The paid inclusion model, as well as more pervasive advertising networks like Yahoo! Publisher Network and Google's AdSense, work by treating consumer attention as the property of the search engine (in the case of paid inclusion) or the publisher (in the case of advertising networks).[62][63] This is somewhat different from the anti-spam uses of property rights in attention, which treat an individual's attention as his or her own property.
These advertising models significantly influence consumer behavior, often leveraging personal data to target ads more effectively. While this can enhance user experience by aligning advertisements with user interests, it raises privacy concerns and can lead to consumer manipulation. The phenomenon of "ad fatigue" where excessive exposure to ads leads to reduced attention and engagement with advertisements is also noteworthy. [64]
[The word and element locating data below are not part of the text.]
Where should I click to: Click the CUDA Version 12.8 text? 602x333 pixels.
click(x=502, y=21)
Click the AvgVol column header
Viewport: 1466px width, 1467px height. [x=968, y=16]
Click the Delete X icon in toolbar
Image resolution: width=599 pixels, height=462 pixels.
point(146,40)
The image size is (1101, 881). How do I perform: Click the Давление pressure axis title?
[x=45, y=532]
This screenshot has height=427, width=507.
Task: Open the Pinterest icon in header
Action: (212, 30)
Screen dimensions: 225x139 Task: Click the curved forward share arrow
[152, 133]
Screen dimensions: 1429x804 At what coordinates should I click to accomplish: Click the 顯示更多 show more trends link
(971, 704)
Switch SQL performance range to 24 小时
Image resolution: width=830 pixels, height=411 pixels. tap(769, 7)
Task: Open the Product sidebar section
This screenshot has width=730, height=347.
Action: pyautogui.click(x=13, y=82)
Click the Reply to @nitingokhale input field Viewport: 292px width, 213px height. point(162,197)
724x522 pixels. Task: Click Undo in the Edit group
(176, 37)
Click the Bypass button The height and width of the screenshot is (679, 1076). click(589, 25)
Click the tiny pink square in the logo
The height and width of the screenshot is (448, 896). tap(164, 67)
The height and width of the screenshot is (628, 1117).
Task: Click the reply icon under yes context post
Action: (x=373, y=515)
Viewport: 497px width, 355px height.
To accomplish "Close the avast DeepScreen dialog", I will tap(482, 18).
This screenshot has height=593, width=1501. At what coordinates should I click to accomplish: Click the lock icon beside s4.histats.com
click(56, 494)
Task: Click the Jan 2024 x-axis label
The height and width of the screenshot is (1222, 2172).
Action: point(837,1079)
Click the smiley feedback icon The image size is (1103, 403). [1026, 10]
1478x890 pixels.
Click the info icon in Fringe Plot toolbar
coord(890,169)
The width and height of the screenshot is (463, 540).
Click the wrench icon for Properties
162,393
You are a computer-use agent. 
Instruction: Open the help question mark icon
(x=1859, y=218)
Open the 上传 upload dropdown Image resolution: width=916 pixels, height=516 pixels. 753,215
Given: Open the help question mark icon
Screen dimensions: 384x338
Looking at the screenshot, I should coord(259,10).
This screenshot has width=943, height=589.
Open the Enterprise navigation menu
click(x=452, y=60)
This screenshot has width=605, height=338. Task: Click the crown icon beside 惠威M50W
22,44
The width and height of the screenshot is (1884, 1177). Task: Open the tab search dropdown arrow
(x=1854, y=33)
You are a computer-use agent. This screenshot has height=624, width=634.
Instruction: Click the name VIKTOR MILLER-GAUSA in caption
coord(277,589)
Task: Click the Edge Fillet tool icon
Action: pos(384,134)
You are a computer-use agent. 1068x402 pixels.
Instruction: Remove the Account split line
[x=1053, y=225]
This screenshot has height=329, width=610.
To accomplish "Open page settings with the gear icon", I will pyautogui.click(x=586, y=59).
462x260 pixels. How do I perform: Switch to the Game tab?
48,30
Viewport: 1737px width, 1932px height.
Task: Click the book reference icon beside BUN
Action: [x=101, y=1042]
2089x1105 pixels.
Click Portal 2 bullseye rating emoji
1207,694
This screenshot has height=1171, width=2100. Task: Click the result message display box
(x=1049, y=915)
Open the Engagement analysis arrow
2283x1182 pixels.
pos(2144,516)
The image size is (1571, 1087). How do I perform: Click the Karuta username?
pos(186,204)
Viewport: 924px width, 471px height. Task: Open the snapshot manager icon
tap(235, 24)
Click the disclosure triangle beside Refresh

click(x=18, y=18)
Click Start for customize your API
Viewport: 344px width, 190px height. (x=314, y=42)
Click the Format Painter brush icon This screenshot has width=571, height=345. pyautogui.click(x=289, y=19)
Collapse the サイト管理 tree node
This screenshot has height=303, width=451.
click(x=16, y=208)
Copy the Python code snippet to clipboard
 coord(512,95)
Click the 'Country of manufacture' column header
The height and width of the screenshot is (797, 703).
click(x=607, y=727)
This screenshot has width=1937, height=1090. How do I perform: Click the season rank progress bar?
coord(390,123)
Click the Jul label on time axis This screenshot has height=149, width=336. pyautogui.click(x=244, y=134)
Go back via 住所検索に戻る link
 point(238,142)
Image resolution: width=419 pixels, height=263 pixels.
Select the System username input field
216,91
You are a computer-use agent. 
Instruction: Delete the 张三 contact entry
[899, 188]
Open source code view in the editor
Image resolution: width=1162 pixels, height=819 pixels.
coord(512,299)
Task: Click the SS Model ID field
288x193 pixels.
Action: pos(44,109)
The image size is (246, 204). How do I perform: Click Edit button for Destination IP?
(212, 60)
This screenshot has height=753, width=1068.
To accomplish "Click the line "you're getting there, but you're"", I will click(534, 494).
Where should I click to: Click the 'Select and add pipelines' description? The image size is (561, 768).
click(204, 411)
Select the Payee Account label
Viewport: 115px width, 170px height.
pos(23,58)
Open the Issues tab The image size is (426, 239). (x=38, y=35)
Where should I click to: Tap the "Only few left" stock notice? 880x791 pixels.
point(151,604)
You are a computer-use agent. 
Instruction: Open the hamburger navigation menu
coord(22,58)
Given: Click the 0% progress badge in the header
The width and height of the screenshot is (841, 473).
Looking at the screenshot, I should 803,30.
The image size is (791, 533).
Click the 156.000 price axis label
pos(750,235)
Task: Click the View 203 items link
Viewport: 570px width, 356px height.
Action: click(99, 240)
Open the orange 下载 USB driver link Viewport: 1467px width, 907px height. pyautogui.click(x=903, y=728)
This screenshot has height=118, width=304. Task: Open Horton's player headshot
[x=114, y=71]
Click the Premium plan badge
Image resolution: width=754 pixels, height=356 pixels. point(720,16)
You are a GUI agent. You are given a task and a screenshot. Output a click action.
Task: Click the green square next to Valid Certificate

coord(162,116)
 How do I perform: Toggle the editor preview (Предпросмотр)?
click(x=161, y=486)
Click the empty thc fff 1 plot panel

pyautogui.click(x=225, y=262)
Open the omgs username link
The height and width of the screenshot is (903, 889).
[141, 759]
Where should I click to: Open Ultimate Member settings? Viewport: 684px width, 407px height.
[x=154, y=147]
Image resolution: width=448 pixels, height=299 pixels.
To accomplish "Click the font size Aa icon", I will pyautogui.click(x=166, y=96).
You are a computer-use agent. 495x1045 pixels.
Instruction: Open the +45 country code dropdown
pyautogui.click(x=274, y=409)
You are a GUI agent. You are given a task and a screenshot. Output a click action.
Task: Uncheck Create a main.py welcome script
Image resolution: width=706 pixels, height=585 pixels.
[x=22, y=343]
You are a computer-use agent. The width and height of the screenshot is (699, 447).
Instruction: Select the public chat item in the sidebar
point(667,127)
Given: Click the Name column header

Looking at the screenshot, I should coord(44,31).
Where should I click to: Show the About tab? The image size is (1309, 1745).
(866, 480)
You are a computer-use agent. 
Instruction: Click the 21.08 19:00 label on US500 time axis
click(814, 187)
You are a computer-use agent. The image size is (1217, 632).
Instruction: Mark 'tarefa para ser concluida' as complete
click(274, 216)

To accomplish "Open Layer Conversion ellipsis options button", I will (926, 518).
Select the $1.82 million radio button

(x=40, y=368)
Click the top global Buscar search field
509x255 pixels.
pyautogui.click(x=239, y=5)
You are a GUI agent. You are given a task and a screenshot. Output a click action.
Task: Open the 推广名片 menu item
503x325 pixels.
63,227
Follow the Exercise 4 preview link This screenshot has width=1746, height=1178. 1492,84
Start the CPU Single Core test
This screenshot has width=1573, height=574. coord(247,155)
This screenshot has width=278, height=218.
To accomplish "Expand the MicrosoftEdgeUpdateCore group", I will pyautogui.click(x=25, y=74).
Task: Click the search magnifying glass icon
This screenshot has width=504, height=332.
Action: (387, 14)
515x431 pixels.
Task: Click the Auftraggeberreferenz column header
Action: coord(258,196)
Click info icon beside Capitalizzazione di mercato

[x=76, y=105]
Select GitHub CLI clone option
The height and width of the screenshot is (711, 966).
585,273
Advancements in artificial intelligence and machine learning have transformed paid inclusion and advertising networks. These technologies allow for more sophisticated targeting and personalization of ads, improving effectiveness but also increasing concerns about surveillance and data privacy.[65]
The regulation of paid inclusion and advertising networks is complex, involving multiple stakeholders with diverse interests. There is an ongoing debate about the balance between encouraging innovation and protecting consumer privacy. Ethical considerations also include the transparency of these models and their impact on the informational ecosystem, potentially leading to biased or manipulated content.[66]